EXERCISE BRIEF:
Update the rows below, starting at the line that has "The height and width of the screenshot is (1085, 1080)." and stopping after the line that has "pyautogui.click(x=80, y=1166)". Rewrite those lines with "Identify the location of" changed to "Find the position of" and everything else left the same.

━━━━━━━━━━━━━━━━

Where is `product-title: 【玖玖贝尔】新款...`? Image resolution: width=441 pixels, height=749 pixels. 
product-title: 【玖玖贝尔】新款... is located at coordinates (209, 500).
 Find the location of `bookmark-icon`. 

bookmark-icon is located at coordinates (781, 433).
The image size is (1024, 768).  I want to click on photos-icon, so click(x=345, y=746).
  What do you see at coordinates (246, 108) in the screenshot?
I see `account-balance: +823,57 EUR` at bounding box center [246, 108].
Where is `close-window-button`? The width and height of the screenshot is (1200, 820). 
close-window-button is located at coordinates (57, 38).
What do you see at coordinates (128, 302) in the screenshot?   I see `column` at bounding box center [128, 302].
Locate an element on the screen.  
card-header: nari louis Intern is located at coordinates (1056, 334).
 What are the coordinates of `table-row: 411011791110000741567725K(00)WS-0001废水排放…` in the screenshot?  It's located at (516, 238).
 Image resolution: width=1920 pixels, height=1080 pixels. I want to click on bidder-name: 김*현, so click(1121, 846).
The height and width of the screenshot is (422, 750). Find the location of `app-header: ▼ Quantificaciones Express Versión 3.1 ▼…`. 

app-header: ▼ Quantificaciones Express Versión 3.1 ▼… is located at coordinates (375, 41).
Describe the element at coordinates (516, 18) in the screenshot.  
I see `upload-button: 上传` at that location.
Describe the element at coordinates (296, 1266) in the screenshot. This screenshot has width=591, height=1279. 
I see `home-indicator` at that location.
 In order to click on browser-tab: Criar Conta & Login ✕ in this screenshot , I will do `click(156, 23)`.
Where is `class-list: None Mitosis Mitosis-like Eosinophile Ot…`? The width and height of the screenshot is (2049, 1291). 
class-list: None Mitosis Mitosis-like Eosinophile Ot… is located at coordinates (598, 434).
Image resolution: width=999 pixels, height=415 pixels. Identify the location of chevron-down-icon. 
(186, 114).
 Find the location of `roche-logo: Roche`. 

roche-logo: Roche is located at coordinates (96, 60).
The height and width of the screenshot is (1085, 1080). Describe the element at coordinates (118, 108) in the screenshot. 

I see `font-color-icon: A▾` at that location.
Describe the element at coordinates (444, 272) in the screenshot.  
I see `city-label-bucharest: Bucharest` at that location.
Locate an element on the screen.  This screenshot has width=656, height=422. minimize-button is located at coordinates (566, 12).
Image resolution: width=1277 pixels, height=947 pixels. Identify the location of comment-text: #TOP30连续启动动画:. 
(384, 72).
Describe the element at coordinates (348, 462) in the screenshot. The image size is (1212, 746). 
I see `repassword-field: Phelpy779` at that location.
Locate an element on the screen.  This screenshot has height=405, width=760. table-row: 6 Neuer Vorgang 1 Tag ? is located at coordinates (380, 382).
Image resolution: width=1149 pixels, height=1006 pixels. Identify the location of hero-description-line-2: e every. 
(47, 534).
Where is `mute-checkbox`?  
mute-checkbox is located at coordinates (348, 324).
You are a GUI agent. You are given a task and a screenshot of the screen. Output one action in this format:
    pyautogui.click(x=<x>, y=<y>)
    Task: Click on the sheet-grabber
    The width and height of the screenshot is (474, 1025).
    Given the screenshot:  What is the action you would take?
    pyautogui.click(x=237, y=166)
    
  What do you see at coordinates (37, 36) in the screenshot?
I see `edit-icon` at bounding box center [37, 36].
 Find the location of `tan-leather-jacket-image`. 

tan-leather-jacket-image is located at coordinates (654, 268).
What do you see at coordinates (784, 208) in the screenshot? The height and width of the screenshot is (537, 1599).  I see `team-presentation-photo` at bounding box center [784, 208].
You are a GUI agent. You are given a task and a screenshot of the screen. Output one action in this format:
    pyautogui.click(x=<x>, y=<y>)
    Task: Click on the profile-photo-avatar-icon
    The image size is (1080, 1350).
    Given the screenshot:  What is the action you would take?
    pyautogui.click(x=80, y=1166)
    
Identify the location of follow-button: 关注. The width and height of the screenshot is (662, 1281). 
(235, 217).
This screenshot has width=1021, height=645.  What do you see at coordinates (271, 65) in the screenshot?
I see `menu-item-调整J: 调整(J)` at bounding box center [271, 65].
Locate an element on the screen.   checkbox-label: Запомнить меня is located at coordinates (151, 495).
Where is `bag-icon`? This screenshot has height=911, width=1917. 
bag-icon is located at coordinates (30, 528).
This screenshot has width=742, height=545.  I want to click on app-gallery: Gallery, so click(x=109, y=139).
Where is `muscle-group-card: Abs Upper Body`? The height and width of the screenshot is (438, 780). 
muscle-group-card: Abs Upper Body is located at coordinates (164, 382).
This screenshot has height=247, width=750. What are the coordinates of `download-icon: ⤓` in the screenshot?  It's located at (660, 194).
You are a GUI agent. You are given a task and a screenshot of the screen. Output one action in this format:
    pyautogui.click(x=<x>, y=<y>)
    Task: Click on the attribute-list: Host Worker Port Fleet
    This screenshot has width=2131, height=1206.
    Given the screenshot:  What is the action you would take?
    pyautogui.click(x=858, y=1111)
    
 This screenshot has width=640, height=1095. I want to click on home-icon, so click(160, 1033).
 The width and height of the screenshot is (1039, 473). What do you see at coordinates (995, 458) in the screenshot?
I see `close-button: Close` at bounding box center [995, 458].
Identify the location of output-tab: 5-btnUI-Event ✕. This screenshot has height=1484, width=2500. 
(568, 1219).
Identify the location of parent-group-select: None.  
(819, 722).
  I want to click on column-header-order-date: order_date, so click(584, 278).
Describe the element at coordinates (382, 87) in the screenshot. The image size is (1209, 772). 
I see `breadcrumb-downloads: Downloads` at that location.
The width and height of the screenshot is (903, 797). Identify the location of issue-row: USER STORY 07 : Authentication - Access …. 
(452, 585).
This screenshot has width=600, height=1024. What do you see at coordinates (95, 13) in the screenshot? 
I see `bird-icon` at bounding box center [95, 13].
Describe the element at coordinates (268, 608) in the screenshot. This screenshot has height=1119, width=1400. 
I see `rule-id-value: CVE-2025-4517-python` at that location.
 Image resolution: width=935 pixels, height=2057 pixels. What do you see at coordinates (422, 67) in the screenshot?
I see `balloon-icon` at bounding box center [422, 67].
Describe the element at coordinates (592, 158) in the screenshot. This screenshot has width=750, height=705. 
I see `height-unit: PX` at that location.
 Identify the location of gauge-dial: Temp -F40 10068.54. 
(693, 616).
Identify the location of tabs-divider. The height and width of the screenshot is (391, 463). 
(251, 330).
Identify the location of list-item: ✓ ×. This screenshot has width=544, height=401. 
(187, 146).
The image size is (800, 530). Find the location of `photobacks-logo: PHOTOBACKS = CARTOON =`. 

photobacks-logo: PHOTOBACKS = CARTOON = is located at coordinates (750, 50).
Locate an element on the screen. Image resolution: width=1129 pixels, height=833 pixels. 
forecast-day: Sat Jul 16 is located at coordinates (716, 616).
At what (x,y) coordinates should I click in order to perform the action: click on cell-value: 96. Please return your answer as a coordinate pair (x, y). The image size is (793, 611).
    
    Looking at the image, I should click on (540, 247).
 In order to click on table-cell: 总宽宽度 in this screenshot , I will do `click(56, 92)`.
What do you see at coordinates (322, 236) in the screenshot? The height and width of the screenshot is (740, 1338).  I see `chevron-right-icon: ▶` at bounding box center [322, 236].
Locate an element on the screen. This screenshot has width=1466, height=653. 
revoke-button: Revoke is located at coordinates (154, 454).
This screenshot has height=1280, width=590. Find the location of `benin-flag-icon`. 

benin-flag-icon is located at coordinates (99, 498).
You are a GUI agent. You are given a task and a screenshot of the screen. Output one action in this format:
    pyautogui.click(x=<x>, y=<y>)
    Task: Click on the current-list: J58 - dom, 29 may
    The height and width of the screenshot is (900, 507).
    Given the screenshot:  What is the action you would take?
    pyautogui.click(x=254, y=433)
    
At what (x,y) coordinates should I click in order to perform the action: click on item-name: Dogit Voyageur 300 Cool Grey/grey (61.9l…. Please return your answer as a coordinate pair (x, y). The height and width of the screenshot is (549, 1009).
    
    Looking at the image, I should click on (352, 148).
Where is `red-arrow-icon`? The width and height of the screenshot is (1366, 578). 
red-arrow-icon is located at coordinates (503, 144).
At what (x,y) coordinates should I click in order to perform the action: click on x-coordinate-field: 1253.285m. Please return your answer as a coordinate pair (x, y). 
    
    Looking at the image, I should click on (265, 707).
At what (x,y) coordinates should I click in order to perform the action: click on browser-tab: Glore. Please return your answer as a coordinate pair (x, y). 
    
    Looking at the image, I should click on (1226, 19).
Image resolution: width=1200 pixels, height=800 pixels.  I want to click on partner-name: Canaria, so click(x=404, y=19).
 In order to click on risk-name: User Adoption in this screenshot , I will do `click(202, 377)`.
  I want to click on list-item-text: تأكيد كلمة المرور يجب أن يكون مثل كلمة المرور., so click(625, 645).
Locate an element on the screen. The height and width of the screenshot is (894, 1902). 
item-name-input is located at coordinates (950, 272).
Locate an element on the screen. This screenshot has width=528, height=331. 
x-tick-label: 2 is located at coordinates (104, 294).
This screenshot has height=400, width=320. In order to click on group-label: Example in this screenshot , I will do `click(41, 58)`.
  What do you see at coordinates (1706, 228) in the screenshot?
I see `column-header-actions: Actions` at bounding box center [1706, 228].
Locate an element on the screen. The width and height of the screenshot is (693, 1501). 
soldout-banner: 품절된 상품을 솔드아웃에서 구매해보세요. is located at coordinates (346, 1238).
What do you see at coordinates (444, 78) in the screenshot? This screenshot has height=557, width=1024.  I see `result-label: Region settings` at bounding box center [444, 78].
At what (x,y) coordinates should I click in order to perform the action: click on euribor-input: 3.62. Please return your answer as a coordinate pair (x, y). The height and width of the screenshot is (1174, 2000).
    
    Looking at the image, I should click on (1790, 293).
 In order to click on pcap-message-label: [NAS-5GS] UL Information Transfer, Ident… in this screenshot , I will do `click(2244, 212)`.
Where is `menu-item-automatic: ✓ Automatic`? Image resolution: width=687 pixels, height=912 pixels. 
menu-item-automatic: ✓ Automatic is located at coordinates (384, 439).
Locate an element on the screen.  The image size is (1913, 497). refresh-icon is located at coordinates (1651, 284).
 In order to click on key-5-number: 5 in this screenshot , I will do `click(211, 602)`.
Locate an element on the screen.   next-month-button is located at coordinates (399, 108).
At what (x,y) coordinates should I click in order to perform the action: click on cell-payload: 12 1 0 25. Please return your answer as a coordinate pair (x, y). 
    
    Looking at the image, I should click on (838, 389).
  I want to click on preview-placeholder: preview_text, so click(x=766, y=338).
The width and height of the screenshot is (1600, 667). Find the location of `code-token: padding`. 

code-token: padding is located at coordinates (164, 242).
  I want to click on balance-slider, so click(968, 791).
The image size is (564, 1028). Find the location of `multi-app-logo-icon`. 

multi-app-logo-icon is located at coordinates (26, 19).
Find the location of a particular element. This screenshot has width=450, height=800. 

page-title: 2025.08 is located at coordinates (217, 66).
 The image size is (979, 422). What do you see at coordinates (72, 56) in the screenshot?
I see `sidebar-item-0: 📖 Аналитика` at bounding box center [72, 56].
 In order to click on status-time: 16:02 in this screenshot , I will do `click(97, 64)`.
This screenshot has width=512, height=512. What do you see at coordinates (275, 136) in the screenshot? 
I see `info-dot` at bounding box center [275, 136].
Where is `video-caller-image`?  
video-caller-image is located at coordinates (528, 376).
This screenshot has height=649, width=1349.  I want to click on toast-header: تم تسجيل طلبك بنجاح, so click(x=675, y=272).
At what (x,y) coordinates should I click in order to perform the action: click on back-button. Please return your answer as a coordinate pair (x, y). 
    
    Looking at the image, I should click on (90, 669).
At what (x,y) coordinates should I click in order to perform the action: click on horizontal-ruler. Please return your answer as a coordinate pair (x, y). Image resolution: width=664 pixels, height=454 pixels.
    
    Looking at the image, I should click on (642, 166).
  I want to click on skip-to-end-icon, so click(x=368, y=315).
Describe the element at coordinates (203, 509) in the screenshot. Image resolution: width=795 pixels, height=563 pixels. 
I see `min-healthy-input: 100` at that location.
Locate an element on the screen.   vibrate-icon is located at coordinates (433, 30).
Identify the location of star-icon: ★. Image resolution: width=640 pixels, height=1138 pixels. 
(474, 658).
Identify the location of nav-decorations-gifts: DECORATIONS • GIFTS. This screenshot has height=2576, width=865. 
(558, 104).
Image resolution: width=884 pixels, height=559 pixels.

━━━━━━━━━━━━━━━━

EXPECTED OUTPUT:
The height and width of the screenshot is (1085, 1080). Describe the element at coordinates (118, 108) in the screenshot. 

I see `font-color-icon: A▾` at that location.
Describe the element at coordinates (444, 272) in the screenshot.  
I see `city-label-bucharest: Bucharest` at that location.
Locate an element on the screen.  This screenshot has width=656, height=422. minimize-button is located at coordinates (566, 12).
Image resolution: width=1277 pixels, height=947 pixels. Find the position of comment-text: #TOP30连续启动动画:. 
(384, 72).
Describe the element at coordinates (348, 462) in the screenshot. The image size is (1212, 746). 
I see `repassword-field: Phelpy779` at that location.
Locate an element on the screen.  This screenshot has height=405, width=760. table-row: 6 Neuer Vorgang 1 Tag ? is located at coordinates (380, 382).
Image resolution: width=1149 pixels, height=1006 pixels. Find the position of hero-description-line-2: e every. 
(47, 534).
Where is `mute-checkbox`?  
mute-checkbox is located at coordinates (348, 324).
You are a GUI agent. You are given a task and a screenshot of the screen. Output one action in this format:
    pyautogui.click(x=<x>, y=<y>)
    Task: Click on the sheet-grabber
    The width and height of the screenshot is (474, 1025).
    Given the screenshot:  What is the action you would take?
    pyautogui.click(x=237, y=166)
    
  What do you see at coordinates (37, 36) in the screenshot?
I see `edit-icon` at bounding box center [37, 36].
 Find the location of `tan-leather-jacket-image`. 

tan-leather-jacket-image is located at coordinates (654, 268).
What do you see at coordinates (784, 208) in the screenshot? The height and width of the screenshot is (537, 1599).  I see `team-presentation-photo` at bounding box center [784, 208].
You are a GUI agent. You are given a task and a screenshot of the screen. Output one action in this format:
    pyautogui.click(x=<x>, y=<y>)
    Task: Click on the profile-photo-avatar-icon
    The image size is (1080, 1350).
    Given the screenshot:  What is the action you would take?
    pyautogui.click(x=80, y=1166)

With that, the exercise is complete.